## Document segment
As Whitman’s imagined it in Radiant Darkness, however, that isn’t the story at all — or, more specifically, not all of it. Whitman takes the basic myth and expands it, changing the motivations. Persephone — thank heavens — is no longer a passive character, totally at the whims of more powerful gods, but an acting, thinking, feeling person. She dislikes her mother, from whom she can’t seem to get much approval and who doesn’t accept that Persephone is growing up. She falls in love with Hades; though they sneak around behind Demeter’s back, he doesn’t kidnap her. Most of all, this Persephone makes choices.

Unfortunately, many of those choices are based on faulty information: both Hades and Demeter choose to refrain from telling Persephone information that would help her make better choices, or help her be more at ease with the choices she does make. This part of the story grates; since Hades and Demeter fill parental roles, they know better than Persephone, and they still limit her. Hades especially grates: he is trying to fill both the role of lover and parent, which kind of makes him seem a bit creepy (as can Edward, the overly protective Twilight love interest). Most of the time, I want to smack him. And while we’re told that Demeter’s actions are motivated by love, we never really see it. (Either that, or it’s some funny kind of love. …)

## Material for the task
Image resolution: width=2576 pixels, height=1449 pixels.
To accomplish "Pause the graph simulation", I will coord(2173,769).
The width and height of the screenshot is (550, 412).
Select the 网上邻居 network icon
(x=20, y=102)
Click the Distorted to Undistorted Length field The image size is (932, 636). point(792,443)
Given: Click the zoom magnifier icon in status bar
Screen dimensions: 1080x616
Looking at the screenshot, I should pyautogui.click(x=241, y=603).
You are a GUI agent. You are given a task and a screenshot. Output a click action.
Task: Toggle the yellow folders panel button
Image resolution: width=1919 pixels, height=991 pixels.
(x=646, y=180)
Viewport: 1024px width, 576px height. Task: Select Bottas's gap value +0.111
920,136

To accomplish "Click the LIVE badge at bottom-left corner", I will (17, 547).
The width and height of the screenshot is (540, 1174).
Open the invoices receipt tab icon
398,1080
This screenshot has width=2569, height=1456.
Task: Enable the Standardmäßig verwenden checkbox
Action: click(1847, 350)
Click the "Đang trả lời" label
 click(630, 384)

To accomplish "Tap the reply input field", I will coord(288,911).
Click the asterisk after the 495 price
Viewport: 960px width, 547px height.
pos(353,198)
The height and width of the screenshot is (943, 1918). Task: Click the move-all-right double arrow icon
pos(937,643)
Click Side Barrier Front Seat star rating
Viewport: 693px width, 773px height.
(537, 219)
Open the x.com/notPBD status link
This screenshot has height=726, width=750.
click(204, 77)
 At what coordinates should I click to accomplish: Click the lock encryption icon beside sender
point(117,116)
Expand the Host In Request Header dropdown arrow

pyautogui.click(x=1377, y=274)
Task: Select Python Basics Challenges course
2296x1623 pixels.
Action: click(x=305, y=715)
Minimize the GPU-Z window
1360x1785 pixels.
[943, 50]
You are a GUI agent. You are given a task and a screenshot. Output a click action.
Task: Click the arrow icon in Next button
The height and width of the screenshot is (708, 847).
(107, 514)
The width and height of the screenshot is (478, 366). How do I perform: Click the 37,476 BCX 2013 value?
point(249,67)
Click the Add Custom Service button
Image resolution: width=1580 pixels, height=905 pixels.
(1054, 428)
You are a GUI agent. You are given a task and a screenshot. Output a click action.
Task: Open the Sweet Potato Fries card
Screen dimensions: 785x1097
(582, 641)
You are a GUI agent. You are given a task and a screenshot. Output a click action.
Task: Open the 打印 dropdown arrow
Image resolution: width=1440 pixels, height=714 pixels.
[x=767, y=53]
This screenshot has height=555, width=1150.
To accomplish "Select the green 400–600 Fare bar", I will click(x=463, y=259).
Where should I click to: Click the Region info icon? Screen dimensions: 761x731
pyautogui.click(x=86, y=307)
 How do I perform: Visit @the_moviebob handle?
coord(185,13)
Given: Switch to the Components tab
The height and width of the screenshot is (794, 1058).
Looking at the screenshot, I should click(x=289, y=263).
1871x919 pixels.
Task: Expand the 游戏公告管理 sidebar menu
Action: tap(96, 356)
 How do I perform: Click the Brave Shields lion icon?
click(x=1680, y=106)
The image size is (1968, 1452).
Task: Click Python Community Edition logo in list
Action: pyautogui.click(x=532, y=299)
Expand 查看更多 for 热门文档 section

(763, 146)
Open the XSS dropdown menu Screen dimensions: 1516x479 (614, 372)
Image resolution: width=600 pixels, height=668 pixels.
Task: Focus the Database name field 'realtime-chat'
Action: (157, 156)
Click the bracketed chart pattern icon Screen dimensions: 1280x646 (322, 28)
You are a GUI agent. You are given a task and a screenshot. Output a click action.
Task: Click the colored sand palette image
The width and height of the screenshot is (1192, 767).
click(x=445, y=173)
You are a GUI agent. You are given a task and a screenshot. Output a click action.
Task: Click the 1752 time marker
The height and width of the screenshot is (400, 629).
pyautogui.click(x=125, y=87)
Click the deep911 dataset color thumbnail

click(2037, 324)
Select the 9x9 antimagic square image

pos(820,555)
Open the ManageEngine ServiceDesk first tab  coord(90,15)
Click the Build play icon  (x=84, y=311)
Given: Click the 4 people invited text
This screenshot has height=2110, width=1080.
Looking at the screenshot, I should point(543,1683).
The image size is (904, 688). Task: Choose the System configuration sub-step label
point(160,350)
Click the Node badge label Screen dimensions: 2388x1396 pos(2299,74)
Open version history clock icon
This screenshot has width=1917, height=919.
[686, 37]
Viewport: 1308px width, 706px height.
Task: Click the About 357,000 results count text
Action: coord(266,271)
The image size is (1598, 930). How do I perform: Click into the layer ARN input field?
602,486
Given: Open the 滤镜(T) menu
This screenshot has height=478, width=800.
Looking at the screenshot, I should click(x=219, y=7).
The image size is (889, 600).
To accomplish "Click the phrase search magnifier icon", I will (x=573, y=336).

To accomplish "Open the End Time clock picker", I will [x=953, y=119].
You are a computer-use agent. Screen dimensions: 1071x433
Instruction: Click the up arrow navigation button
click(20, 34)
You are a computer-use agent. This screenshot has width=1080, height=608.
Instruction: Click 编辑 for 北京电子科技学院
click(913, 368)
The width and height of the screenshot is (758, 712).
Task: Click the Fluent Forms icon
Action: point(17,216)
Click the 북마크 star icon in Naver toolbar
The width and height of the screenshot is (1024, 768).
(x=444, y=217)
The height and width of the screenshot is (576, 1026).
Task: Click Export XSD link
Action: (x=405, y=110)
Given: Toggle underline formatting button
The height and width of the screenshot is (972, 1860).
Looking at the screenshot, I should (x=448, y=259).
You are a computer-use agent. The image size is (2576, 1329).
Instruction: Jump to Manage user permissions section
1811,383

## Task requirements
[1] In the rows, take the part that opens with the line containing "The width and height of the screenshot is (550, 412)." and closes with the line containing "should pyautogui.click(x=241, y=603).", and swap "icon" for "button", changing nothing else.
[2] Carry on the Radiant Darkness review from its last sentence.
The review of Radiant Darkness has no connection to the rows.

## Answer set
[1]
The width and height of the screenshot is (550, 412).
Select the 网上邻居 network button
(x=20, y=102)
Click the Distorted to Undistorted Length field The image size is (932, 636). point(792,443)
Given: Click the zoom magnifier button in status bar
Screen dimensions: 1080x616
Looking at the screenshot, I should pyautogui.click(x=241, y=603).

[2]
All of that adds up to making the book kind of … flat. I really wanted to like the book. I did like Persephone, as a character. And Whitman’s vision of the Underworld is interesting; it becomes not just a place for the shades to reside, but an actual kingdom, something that Persephone could work with and improve. But the gods-being-gods aspect of it kept me, at least, from really enjoying the story.